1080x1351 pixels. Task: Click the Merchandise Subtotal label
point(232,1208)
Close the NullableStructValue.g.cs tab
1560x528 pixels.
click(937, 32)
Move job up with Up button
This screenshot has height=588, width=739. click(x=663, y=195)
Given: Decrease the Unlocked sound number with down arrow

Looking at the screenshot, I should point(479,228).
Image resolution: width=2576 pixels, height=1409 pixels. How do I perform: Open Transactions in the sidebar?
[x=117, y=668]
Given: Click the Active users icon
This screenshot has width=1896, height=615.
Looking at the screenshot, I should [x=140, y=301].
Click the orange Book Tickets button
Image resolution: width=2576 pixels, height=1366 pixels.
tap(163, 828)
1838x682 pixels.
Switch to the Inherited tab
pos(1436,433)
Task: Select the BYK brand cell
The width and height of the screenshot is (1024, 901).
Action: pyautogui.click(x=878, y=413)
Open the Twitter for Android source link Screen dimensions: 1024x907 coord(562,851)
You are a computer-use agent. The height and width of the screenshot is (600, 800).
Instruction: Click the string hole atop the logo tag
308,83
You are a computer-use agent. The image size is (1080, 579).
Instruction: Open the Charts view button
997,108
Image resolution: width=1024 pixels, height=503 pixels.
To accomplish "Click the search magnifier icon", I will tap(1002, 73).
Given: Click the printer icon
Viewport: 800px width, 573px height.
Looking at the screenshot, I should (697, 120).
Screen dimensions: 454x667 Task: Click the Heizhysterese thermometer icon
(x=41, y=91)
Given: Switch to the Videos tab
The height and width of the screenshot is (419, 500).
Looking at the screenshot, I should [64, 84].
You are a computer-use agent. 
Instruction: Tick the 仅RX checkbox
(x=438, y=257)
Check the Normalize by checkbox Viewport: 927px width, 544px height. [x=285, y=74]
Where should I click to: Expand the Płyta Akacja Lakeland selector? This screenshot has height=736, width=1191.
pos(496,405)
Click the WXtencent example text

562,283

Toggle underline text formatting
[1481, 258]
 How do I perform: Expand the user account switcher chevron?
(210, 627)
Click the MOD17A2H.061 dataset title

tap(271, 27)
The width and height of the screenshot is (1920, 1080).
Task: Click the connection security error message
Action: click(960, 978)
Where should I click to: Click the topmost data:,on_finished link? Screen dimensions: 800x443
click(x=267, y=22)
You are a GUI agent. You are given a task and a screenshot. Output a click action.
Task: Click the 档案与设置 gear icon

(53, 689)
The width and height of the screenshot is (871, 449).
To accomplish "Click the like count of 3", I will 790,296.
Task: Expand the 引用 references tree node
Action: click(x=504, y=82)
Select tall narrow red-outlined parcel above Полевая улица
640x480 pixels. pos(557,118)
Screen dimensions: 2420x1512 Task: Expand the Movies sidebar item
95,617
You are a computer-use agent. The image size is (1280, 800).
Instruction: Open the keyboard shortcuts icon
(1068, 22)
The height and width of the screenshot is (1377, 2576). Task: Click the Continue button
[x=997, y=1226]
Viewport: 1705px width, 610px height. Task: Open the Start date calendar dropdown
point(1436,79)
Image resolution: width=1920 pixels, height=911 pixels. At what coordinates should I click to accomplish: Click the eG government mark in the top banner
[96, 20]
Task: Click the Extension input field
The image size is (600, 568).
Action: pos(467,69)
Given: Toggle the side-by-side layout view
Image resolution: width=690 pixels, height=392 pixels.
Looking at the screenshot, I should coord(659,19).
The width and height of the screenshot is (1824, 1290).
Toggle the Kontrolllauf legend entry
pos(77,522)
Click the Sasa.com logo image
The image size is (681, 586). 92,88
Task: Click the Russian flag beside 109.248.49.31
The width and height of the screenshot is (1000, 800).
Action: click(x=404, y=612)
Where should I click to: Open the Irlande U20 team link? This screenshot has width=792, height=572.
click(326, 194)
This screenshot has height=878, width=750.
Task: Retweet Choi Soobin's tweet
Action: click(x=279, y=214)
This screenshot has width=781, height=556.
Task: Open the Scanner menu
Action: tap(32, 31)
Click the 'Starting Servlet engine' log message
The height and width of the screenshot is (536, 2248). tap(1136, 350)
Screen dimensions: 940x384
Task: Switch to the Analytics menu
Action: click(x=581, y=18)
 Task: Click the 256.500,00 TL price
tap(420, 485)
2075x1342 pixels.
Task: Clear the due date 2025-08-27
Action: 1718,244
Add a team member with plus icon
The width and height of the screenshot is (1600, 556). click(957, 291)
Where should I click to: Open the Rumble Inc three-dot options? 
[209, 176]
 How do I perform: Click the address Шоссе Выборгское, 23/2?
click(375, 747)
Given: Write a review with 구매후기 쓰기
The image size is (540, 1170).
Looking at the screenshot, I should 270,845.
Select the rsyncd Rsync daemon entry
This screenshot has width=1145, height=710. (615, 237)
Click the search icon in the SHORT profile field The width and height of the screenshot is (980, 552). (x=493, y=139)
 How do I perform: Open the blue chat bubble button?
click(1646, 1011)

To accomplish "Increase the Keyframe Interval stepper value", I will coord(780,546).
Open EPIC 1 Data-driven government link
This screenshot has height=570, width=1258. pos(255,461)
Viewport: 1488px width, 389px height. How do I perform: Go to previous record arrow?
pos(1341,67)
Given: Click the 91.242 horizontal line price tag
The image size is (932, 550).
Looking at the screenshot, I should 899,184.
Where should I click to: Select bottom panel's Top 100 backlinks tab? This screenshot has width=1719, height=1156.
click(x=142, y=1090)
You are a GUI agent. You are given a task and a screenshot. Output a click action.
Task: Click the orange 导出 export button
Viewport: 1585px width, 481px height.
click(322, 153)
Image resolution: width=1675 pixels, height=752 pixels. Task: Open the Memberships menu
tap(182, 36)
• • • • •
EXERCISE :: Copy the entries above exactly, starting at the line containing "Given: Click the Active users icon" and ending at the line containing "pos(1436,433)", with both of those lines included.

REPLY TO THE EXERCISE ::
Given: Click the Active users icon
This screenshot has width=1896, height=615.
Looking at the screenshot, I should [x=140, y=301].
Click the orange Book Tickets button
Image resolution: width=2576 pixels, height=1366 pixels.
tap(163, 828)
1838x682 pixels.
Switch to the Inherited tab
pos(1436,433)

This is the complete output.